[Records excerpted from a collection]

# # # #

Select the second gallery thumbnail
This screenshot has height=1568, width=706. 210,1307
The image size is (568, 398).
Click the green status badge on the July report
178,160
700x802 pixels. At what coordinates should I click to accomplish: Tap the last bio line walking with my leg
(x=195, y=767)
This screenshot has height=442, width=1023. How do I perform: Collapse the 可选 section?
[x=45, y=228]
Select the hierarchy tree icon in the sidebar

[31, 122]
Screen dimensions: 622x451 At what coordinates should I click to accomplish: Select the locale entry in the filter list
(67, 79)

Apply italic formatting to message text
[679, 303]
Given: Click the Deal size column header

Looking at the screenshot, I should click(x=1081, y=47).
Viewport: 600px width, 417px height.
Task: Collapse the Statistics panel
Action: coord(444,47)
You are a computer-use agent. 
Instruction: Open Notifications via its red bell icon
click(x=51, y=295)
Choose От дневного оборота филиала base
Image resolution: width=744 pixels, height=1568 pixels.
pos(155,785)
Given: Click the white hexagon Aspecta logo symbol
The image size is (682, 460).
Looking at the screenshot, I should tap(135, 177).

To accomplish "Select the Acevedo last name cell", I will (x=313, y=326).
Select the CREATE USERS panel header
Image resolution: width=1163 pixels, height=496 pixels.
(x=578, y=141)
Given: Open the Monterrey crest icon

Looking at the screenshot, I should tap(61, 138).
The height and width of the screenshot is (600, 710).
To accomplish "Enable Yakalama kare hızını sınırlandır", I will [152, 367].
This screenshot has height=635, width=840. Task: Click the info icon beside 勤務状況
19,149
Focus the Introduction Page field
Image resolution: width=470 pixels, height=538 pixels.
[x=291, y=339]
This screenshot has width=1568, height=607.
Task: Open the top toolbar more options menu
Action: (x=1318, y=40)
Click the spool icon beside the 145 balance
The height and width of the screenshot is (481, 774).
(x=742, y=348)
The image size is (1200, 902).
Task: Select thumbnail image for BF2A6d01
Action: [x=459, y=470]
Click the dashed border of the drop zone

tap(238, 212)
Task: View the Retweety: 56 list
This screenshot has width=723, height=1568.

# # # #

• What you will do
Could you give every entry again, exactly as written?

• Response
Select the second gallery thumbnail
This screenshot has height=1568, width=706. 210,1307
The image size is (568, 398).
Click the green status badge on the July report
178,160
700x802 pixels. At what coordinates should I click to accomplish: Tap the last bio line walking with my leg
(x=195, y=767)
This screenshot has height=442, width=1023. How do I perform: Collapse the 可选 section?
[x=45, y=228]
Select the hierarchy tree icon in the sidebar

[31, 122]
Screen dimensions: 622x451 At what coordinates should I click to accomplish: Select the locale entry in the filter list
(67, 79)

Apply italic formatting to message text
[679, 303]
Given: Click the Deal size column header

Looking at the screenshot, I should click(x=1081, y=47).
Viewport: 600px width, 417px height.
Task: Collapse the Statistics panel
Action: coord(444,47)
You are a computer-use agent. 
Instruction: Open Notifications via its red bell icon
click(x=51, y=295)
Choose От дневного оборота филиала base
Image resolution: width=744 pixels, height=1568 pixels.
pos(155,785)
Given: Click the white hexagon Aspecta logo symbol
The image size is (682, 460).
Looking at the screenshot, I should tap(135, 177).

To accomplish "Select the Acevedo last name cell", I will (x=313, y=326).
Select the CREATE USERS panel header
Image resolution: width=1163 pixels, height=496 pixels.
(x=578, y=141)
Given: Open the Monterrey crest icon

Looking at the screenshot, I should tap(61, 138).
The height and width of the screenshot is (600, 710).
To accomplish "Enable Yakalama kare hızını sınırlandır", I will [152, 367].
This screenshot has height=635, width=840. Task: Click the info icon beside 勤務状況
19,149
Focus the Introduction Page field
Image resolution: width=470 pixels, height=538 pixels.
[x=291, y=339]
This screenshot has width=1568, height=607.
Task: Open the top toolbar more options menu
Action: (x=1318, y=40)
Click the spool icon beside the 145 balance
The height and width of the screenshot is (481, 774).
(x=742, y=348)
The image size is (1200, 902).
Task: Select thumbnail image for BF2A6d01
Action: [x=459, y=470]
Click the dashed border of the drop zone

tap(238, 212)
Task: View the Retweety: 56 list
This screenshot has width=723, height=1568.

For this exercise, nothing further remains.